__Consegna__
Ricopia per intero il brano sul fisco, parola per parola.

__Brano citato__
+++

Il fisco, amico opportunista
Il Decreto “Cura Italia” è apparso sin da subito un rebus fiscale, un ginepraio di norme che a due settimane dalla pubblicazione lascia ancora molti dubbi interpretativi. Tutti concentrati sui possibili aiuti da ottenere e può non essere immediato comprendere che il decantato “amico” fisco, non sia poi così tanto amico.
Con una mossa mancina, degna di uno stratega, a fronte della breve sospensione concessa alle imprese e ai professionisti per versare le incombenze erariali di marzo, sono stati differiti di due anni i termini di decadenza dell’azione di accertamento per l’anno 2015 (art. 64 c. 4 DL 18 del 17.03.20), nonostante l’Agenzia delle Entrate non abbia interrotto le proprie attività, così come rappresentato nella relazione accompagnatoria all’art. 67.

+++

__Dati forniti__
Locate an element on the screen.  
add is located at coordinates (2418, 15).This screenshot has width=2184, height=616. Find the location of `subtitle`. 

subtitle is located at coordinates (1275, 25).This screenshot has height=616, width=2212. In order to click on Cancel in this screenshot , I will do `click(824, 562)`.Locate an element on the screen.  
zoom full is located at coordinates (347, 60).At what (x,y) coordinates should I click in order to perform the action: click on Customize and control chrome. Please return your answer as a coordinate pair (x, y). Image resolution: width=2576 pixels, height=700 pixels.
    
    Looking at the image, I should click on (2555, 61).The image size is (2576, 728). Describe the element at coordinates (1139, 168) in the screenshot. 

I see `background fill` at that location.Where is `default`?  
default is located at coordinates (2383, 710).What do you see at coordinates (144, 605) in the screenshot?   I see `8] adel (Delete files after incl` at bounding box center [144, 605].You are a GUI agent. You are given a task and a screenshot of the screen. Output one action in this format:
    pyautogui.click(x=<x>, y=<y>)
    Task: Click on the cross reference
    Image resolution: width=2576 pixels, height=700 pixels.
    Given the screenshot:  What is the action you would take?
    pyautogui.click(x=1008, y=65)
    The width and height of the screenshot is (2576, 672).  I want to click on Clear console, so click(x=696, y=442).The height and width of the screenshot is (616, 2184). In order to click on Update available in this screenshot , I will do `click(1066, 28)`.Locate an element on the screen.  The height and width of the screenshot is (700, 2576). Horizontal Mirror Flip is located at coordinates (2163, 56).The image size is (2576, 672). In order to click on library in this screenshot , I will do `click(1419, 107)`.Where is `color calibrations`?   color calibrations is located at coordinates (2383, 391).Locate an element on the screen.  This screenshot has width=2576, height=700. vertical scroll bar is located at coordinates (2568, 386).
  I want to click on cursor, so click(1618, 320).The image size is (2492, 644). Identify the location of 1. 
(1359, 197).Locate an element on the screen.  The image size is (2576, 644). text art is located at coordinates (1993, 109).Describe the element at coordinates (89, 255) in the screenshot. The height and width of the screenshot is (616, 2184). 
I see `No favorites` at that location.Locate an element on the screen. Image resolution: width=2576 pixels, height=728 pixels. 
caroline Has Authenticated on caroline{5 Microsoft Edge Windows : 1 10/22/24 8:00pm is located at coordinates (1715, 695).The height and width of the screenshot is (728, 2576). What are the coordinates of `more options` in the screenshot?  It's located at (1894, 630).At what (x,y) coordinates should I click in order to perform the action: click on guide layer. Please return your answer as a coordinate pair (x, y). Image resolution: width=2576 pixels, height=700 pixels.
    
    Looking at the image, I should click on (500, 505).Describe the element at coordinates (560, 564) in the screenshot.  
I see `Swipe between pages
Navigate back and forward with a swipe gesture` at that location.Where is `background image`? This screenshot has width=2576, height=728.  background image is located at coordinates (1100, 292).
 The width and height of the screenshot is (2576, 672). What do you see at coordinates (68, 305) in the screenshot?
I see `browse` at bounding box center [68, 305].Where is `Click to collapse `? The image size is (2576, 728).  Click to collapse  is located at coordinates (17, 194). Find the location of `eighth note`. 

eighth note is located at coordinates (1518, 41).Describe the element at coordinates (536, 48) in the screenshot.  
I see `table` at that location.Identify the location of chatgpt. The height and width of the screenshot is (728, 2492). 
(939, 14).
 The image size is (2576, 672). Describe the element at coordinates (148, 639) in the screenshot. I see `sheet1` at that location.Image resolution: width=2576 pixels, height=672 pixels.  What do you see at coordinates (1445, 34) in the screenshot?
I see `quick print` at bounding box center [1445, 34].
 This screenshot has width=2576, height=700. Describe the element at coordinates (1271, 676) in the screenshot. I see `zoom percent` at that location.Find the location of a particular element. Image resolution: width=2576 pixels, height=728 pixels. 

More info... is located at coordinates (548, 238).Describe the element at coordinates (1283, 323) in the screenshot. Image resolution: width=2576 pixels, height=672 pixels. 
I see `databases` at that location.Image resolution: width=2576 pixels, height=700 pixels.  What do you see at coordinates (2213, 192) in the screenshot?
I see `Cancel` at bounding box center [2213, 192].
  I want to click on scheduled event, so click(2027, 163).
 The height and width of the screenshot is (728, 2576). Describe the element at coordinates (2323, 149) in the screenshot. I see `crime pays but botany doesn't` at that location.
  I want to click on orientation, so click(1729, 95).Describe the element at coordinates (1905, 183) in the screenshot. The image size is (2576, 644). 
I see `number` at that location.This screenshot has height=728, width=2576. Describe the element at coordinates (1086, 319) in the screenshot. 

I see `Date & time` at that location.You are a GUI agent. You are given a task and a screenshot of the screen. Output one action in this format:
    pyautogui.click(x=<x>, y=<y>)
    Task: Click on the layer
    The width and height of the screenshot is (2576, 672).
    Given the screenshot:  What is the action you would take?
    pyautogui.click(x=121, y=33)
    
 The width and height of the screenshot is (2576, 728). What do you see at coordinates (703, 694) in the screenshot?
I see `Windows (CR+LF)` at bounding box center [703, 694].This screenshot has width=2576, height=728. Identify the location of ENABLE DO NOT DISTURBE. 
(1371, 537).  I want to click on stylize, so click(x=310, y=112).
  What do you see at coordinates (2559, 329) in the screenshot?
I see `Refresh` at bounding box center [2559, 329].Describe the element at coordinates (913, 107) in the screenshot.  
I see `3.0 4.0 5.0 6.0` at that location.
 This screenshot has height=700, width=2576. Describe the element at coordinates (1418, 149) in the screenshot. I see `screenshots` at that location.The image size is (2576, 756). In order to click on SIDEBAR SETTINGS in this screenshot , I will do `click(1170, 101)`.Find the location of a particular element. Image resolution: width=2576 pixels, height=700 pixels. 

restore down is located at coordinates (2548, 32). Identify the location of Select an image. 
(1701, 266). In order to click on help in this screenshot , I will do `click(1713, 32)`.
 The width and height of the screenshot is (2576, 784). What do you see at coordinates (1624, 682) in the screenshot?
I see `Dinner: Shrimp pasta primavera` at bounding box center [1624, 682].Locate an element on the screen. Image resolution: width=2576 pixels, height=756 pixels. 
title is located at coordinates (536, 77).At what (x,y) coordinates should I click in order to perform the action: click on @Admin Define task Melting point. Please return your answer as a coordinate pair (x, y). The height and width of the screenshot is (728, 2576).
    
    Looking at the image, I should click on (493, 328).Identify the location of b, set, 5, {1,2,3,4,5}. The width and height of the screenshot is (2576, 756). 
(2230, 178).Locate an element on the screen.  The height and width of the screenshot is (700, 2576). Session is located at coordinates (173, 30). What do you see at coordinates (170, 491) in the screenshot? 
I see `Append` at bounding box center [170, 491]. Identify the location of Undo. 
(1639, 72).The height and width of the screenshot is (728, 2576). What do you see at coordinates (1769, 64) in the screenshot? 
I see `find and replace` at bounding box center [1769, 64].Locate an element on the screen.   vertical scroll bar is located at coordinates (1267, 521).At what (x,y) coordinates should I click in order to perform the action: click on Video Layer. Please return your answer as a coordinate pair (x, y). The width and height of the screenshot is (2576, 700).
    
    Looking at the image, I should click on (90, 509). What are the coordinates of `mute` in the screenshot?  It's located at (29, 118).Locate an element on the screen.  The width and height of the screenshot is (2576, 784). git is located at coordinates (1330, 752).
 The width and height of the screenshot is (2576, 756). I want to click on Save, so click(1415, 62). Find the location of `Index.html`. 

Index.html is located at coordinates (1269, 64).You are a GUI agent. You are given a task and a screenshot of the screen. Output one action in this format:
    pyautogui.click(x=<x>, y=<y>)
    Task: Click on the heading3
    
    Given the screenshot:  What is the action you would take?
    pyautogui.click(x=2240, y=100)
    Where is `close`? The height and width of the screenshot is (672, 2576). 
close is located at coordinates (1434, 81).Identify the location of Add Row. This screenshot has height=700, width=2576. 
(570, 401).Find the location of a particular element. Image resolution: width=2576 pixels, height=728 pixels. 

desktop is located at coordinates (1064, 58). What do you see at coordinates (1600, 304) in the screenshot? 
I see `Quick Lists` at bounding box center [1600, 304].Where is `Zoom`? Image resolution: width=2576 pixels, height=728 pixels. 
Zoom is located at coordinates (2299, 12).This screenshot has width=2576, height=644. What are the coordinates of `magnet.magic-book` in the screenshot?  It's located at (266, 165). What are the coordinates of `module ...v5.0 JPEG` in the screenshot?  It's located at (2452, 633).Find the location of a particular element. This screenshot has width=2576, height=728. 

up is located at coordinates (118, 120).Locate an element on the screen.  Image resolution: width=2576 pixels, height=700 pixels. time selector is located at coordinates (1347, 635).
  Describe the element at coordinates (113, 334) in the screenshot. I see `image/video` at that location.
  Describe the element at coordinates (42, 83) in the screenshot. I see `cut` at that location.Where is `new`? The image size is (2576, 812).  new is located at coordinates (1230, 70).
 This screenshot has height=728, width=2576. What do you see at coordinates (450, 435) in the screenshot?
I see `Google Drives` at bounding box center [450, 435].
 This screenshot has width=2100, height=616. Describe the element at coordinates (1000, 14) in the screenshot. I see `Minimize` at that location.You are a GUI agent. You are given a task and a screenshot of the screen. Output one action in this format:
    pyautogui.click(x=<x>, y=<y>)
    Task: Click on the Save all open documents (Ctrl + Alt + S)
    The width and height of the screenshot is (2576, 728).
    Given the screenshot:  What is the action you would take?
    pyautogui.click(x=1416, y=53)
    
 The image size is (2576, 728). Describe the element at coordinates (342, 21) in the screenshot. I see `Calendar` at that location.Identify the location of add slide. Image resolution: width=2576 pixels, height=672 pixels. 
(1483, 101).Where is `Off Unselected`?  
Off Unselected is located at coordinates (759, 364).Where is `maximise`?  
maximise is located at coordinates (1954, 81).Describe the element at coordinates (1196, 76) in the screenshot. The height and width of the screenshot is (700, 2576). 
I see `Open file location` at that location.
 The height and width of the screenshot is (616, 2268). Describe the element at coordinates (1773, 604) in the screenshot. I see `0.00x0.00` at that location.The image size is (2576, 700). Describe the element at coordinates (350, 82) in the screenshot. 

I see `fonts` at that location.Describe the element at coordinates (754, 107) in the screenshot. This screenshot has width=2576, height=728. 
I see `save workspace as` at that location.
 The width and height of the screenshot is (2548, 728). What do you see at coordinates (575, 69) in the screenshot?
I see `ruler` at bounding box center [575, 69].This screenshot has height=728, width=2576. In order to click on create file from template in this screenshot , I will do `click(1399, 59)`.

+++

__Soluzione__
Il fisco, amico opportunista
Il Decreto “Cura Italia” è apparso sin da subito un rebus fiscale, un ginepraio di norme che a due settimane dalla pubblicazione lascia ancora molti dubbi interpretativi. Tutti concentrati sui possibili aiuti da ottenere e può non essere immediato comprendere che il decantato “amico” fisco, non sia poi così tanto amico.
Con una mossa mancina, degna di uno stratega, a fronte della breve sospensione concessa alle imprese e ai professionisti per versare le incombenze erariali di marzo, sono stati differiti di due anni i termini di decadenza dell’azione di accertamento per l’anno 2015 (art. 64 c. 4 DL 18 del 17.03.20), nonostante l’Agenzia delle Entrate non abbia interrotto le proprie attività, così come rappresentato nella relazione accompagnatoria all’art. 67.